Após o nascimento de sua filha Luiza, Léo começou a se questionar sobre esse novo papel que assumiu. “Que pai eu ia ser para minha filha. Eu sabia que não ia conseguir jogá-la para o alto e pegá-la. É mais fácil ela me jogar para o alto. Eu não ia conseguir fazer uma porção de coisas que os pais com outras estaturas conseguiriam fazer. Até o momento que ela me ensinou uma grande missão. Falei, ‘cara, você tá sendo capacitista com você mesmo’. Que foi uma situação que, na nossa casa, nós temos gatos, cachorros, é uma fauna. E ela já está acostumada, só que gato é maluco. Do nada, sai correndo. E, dessa vez, o gato saiu correndo, passou perto dela, ela na mesma hora ficou desesperada e aí correu para cima de mim, pulou em cima de mim. Eu tive que segurar de qualquer maneira, senão ia rolar: eu, ela, o gato, ia ser uma tragédia. Eu segurei, falei ‘calma aí, filha’, mas, neste momento, caiu a ficha. Para a Luiza, não importa se eu tenho limitação ou não tenho. Ela me enxerga até hoje como seu pai, seu protetor, seu super herói, no cara que vai protegê-la”.

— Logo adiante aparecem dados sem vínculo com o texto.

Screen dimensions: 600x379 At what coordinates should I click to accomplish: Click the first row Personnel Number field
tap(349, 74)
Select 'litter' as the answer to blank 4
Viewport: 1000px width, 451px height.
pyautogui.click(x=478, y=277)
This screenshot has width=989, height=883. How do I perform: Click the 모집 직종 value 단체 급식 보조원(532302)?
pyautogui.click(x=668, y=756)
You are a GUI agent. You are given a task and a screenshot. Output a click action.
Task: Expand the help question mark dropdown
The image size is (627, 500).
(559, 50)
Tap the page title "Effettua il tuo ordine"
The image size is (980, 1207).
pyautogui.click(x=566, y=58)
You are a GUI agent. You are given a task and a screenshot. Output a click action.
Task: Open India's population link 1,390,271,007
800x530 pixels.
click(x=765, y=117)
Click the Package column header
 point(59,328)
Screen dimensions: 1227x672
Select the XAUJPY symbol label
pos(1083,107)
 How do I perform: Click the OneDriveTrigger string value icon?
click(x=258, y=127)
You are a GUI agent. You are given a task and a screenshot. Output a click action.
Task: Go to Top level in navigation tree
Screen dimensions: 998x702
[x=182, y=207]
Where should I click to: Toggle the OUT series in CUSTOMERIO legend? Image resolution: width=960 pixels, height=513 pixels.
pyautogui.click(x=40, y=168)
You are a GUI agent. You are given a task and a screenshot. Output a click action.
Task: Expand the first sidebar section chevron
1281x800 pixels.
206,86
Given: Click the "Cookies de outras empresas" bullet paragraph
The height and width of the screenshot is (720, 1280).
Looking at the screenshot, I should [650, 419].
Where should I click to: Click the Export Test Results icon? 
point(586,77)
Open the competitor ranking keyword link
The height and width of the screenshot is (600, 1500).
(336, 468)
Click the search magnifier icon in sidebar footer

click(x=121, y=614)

Léo aconselhou também famílias de pessoas com deficiência. “Temos que vencer essa barreira, encarar com naturalidade pessoas que têm nanismo. Nós realmente podemos fazer todas as coisas, como qualquer outra pessoa, mas a gente também não precisa ficar com uma autocobrança doida do tipo: ‘ah, eu tenho um filho que tem uma deficiência e eu ainda não consegui enxergá-lo de uma forma sem ser com pena, sem ser com tanta proteção’. Não tem problema. Isso é um processo que acontece com qualquer pessoa. Aconteceu comigo, que sou uma pessoa com deficiência e tive uma vida e uma educação assim ‘cara, você pode tudo’. E, realmente, com o apoio da minha família, eu pude fazer muita coisa. Mas em alguns momentos da vida, eu também me peguei nessa: ‘nossa, será que sou capaz?’. Então, isso é um processo que todos nós temos que, com muita sabedoria e calma, ir tentando avançar a cada dia. Seja você pai, mãe, seja você pessoa que tenha deficiência”.